Machine learning (ML)-based planners have recently gained significant attention. They offer advantages over traditional optimization-based planning algorithms. These advantages include fewer manually selected parameters and faster development. Within ML-based planning, imitation learning (IL) is a common algorithm. It primarily learns driving policies directly from supervised trajectory data. While IL has demonstrated strong performance on many open-loop benchmarks, it remains challenging to determine if the learned policy truly understands fundamental driving principles, rather than simply extrapolating from the ego-vehicle's initial state. Several studies have identified this limitation and proposed algorithms to address it. However, these methods often use original datasets for evaluation. In these datasets, future trajectories are heavily dependent on initial conditions. Furthermore, IL often overfits to the most common scenarios. It struggles to generalize to rare or unseen situations. To address these challenges, this work proposes: 1) a novel closed-loop simulator supporting both imitation and reinforcement learning, 2) a causal benchmark derived from the Waymo Open Dataset to rigorously assess the impact of the copycat problem, and 3) a novel framework integrating imitation learning and reinforcement learning to overcome the limitations of purely imitative approaches. The code for this work will be released soon.

Paper Structure

This paper contains 25 sections, 2 equations, 4 figures, 5 tables, 1 algorithm.

Figures (4)

  • Figure 1: Illustration of the copycat problem. (a)-(b) At a certain intersection, the most frequently observed behavior is going straight. (c) Policies trained using imitation learning tend to perform well in scenarios that are close to the training data. However, when typical goals or behaviors are unavailable, the learned policy may generate unreasonable trajectories.
  • Figure 2: The framework is divided into three parts. The first part is the closed-loop simulator, which initializes the environment, executes actions, and outputs the resulting state and reward.
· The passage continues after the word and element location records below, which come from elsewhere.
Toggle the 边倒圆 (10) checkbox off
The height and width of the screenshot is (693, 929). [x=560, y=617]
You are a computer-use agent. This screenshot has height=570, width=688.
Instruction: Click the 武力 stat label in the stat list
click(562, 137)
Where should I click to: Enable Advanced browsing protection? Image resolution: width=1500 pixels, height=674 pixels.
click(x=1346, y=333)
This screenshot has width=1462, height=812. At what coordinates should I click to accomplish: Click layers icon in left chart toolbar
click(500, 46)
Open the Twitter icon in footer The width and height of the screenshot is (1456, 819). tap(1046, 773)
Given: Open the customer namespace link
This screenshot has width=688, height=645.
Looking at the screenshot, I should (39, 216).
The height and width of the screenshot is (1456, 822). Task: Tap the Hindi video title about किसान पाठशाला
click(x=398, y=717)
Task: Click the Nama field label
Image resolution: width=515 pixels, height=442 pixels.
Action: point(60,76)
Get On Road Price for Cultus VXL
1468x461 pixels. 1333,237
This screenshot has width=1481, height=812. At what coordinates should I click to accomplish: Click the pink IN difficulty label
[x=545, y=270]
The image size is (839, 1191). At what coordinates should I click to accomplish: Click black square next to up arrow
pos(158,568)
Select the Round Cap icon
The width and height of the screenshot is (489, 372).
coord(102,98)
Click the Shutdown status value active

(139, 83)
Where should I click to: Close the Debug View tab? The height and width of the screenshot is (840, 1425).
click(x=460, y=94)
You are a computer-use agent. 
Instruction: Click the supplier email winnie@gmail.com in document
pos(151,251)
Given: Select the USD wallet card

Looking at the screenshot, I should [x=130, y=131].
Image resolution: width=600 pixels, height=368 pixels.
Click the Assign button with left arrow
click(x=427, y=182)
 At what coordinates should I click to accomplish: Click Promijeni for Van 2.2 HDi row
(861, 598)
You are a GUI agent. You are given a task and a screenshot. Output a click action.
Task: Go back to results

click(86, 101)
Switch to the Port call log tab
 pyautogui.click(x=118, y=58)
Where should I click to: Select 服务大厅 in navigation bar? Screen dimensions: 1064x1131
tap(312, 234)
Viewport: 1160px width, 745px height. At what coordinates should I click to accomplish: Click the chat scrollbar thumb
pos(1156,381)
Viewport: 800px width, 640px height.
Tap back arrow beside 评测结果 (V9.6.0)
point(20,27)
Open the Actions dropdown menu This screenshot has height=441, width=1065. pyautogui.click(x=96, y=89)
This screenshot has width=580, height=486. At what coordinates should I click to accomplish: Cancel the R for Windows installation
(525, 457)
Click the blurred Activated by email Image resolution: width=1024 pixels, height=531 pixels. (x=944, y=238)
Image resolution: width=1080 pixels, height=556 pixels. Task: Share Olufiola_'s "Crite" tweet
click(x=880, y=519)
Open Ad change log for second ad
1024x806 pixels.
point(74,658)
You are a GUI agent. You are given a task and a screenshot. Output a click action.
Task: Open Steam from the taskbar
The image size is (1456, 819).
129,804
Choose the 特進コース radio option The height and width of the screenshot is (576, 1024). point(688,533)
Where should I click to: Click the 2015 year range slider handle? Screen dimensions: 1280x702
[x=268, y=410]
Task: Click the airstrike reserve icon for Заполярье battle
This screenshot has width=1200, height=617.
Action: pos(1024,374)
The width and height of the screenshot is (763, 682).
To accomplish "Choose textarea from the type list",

The second part focuses on Imitation Learning (IL), utilizing a pre-trained MTR shi2022motion. This part takes the current state from the simulator as input and produces transformer-encoded features along with future trajectories. The third module involves reinforcement learning, specifically employing the Soft Actor-Critic (SAC) algorithm for offline learning.
  • Figure 3: One typical example in our causality benchmark illustrates going straight, turning right, and turning left. The red point is the goal.
  • Figure 4: Success and failure cases in four scenarios: U-Turn, Left-Turn, Right-Turn, and Go-Straight.